For an introduction, listen to The Nature of Reality: A Dialogue Between a Buddhist Scholar and a Theoretical Physicist. In this public dialogue, Alan Wallace and Sean Carroll, a world-renowned theoretical physicist and best-selling author, discussed the nature of reality from spiritual and scientific viewpoints.
Books, Courses & Podcasts
Tibetan Buddhism from the Ground Up
As long as our minds are dominated by the conditions of the external world, we are bound to remain in a state of dissatisfaction, always vulnerable to grief and fear. How then can we develop an inner sense of well-being and redefine our relationship to a world that seems unavoidably painful and unkind?
Many have found a practical answer to that question in the teachings of Tibetan Buddhism. Here at last is an organized overview of these teachings, beginning with the basic themes of the sutras—the general discourses of the Buddha—and continuing through the esoteric concepts and advanced practices of Tantra. Unlike other introductions to Tibetan Buddhism, this accessible, enjoyable work doesn’t stop with theory and history, but relates timeless spiritual principles to the pressing issues of modern life, both in terms of our daily experience and our uniquely Western world view.
This fascinating, highly readable book asks neither unquestioning faith nor blind obedience to abstract concepts or religious beliefs. Rather, it challenges us to question and investigate life’s issues for ourselves in the light of an ancient and effective approach to the sufferings and joys of the human condition.
Natural Liberation
In life and in death, in meditation and in sleep, every transitional stage of consciousness, or bardo, provides an opportunity to overcome limitations, frustrations, and fears. The profound teachings in this book provide the understanding and instruction necessary to turn every phase of life into an opportunity for uncontrived, natural liberation.
Like the Tibetan Book of the Dead, Natural Liberation is a terma, a “hidden treasure” attributed to the eighth-century master Padmasambhava. Gyatrul Rinpoche’s lucid commentary accompanies the text, illuminating the path of awakening to the point of full enlightenment. Natural Liberation is an essential contribution to the library of both scholars and practitioners of Tibetan Buddhism.
Transcending Time
Inspired by years of scholarly training and decades of solitary retreat, Tibetan monk Gen Lamrimpa offers a concise overview of all phases of the Kalachakra practice: the preliminaries, the initiation, and finally, the stages of generation and completion. With remarkable clarity, he makes the Six-Session Guruyoga practice accessible to all practitioners, and deepens our understanding and appreciation of this sublime teaching of the Buddha.

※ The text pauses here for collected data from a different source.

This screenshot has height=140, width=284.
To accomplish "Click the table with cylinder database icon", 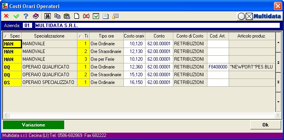I will click(x=115, y=16).
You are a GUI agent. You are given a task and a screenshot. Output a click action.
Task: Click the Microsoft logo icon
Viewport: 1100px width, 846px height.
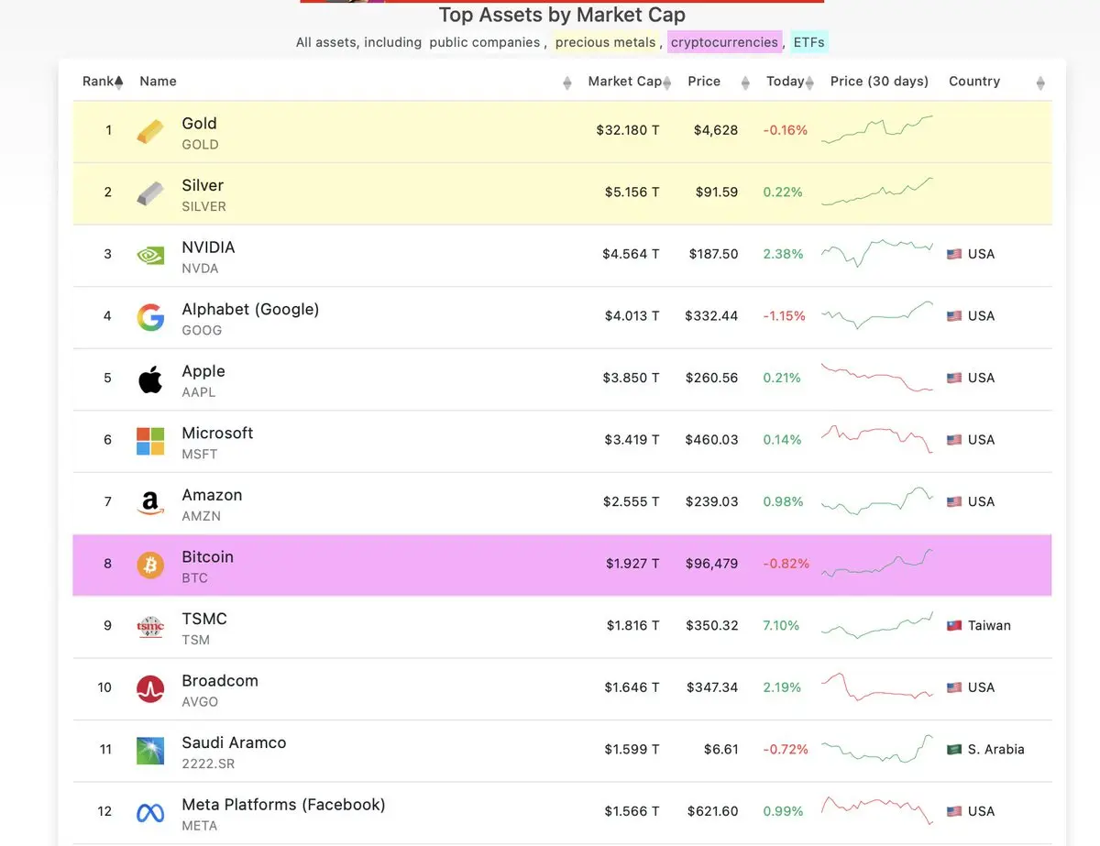(150, 441)
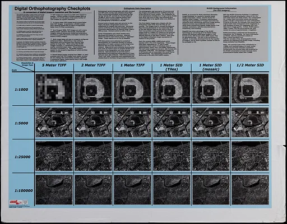Viewport: 287px width, 224px height.
Task: Click the 1:1000 scale row label
Action: 21,90

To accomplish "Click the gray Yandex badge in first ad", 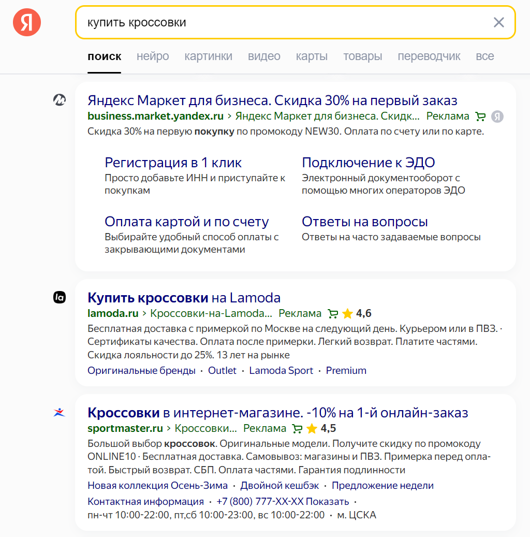I will pyautogui.click(x=497, y=117).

Gen Lamrimpa begins this eminently practical explanation by emphasizing the importance of a compassionate motivation for spiritual practice. He then explores the nature of suffering and the cycle of existence that traps all living beings, and concludes with a detailed account of the Six-Phase Yoga, which is meant to be recited and contemplated three times during the day and three times at night. Alan Wallace’s introduction illuminates both Kalachakra’s rich history and Gen Lamrimpa’s unique contribution to our understanding.
This book provides a clear explanation of Kalachakra as set forth within the context of the Six-Session Guruyoga, a daily meditation practice for initiates. Transcending Time presents all phases of Kalachakra practice—the preliminaries, the initiation, and finally, the stages of generation and completion.
The Attention Revolution
As featured in Psychology Today.
Meditation offers, in addition to its many other benefits, a method for achieving previously inconceivable levels of concentration. Author B. Alan Wallace has nearly thirty years’ practice in attention-enhancing meditation, including a retreat he performed under the guidance of the Dalai Lama. An active participant in the much-publicized dialogues between Buddhists and scientists, Alan is uniquely qualified to speak intelligently to both camps, and The Attention Revolution is the definitive presentation of his knowledge.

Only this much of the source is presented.